Many people think that small towns and rural areas have mostly primary
relationships and that large cities are characterized by more secondary ties.
This generalization holds much truth, but some urban neighborhoods—
especially those populated by people of a single ethnic or religious category—
are very tightly knit.

2. Groups According to Self-Identification


Everyone favors some groups over others, whether because of political
outlook, social prestige, or just manner of dress. On the college campus, for
example, left-leaning student activists may look down on fraternity members,
whom they consider conservative; the Greeks, in turn, may snub the computer
“nerds” and “grinds,” who work too hard.

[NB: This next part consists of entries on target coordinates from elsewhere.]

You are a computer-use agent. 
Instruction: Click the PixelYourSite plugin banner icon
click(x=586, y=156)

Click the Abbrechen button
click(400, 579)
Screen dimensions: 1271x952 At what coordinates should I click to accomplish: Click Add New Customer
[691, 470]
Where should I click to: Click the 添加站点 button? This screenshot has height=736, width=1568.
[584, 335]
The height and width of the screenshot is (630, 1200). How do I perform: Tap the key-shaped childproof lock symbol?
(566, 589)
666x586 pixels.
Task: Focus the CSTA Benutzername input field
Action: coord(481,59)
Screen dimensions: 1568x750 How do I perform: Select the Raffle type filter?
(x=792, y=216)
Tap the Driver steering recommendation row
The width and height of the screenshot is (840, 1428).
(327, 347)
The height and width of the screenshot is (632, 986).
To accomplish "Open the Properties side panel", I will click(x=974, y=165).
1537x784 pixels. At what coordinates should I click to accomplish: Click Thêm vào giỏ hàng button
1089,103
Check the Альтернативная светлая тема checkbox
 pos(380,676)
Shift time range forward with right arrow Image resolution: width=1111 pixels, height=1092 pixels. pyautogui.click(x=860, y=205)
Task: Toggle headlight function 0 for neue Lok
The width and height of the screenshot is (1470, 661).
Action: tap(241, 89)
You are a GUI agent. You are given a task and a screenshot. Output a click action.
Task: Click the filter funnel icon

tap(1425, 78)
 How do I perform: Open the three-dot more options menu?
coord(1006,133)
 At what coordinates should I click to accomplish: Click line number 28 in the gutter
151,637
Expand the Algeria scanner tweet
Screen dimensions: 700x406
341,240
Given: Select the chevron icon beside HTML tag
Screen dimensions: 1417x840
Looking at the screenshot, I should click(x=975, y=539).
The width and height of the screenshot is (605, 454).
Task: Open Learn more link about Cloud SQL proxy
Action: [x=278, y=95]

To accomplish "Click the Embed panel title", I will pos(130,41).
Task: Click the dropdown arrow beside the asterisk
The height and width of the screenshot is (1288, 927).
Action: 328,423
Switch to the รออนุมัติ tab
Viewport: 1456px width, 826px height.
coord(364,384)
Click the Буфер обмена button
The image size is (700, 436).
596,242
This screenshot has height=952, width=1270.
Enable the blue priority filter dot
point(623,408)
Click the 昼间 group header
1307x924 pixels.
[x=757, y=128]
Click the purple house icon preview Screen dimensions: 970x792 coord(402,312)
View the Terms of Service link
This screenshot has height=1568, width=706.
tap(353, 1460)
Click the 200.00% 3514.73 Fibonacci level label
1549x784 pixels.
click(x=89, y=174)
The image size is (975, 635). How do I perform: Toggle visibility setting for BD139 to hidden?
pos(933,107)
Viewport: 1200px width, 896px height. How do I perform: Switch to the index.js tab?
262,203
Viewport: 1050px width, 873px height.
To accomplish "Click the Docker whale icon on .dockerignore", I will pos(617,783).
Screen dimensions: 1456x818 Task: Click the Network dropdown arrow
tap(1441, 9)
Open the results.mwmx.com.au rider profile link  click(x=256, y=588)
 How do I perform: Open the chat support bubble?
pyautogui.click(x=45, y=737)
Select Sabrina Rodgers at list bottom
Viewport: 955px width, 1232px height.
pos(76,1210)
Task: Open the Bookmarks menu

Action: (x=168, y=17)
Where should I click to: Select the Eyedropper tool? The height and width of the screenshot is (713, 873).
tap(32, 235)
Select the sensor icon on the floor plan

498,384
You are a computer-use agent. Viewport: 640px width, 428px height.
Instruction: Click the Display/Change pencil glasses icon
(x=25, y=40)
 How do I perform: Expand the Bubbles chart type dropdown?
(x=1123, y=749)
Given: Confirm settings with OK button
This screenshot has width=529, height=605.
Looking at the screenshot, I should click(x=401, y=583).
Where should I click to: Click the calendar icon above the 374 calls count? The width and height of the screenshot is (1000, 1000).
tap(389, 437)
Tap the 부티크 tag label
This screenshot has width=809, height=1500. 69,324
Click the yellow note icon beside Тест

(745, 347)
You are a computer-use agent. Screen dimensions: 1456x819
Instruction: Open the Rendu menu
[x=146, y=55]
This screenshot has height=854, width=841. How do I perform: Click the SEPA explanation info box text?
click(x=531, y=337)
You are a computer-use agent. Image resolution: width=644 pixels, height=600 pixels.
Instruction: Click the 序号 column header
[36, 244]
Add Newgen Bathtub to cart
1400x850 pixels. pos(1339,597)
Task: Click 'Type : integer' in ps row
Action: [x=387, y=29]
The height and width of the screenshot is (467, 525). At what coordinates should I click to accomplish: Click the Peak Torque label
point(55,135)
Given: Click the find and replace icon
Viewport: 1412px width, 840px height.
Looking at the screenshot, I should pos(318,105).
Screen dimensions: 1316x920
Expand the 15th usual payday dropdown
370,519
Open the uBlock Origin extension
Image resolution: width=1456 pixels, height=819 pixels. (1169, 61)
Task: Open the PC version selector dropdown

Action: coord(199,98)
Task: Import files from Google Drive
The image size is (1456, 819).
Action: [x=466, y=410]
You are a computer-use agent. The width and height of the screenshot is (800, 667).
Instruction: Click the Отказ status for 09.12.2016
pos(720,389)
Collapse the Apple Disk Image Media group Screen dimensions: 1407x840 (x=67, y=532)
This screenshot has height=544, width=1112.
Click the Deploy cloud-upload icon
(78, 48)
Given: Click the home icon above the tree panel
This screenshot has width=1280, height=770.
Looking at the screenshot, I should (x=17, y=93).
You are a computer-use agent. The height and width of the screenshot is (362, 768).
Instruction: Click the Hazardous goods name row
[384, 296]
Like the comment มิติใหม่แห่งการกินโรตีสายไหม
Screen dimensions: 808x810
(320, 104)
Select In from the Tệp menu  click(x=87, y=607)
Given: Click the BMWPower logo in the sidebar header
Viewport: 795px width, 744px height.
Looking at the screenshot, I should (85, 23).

Virtually, every social landscape has
a comparable mix of positive and negative evaluations.
Such judgments illustrate another important element of group
dynamics: the opposition of in-groups and out-groups. These groups are
based on the idea that “we” have valued traits that “they” lack.

In-Group
✓ It is a social unit in which individuals feel at home and with which they
identify. Members of the in-group have the “we” feeling for they are
similar in certain ways, such as being poor, being rich, being a
Tagalog, and other social categories.
✓ It is also a social group commanding a member’s esteem and loyalty. It
exists in relation to an out-group.
✓ Specifically, members generally hold overly positive views of
themselves and unfairly negative views of various out-groups.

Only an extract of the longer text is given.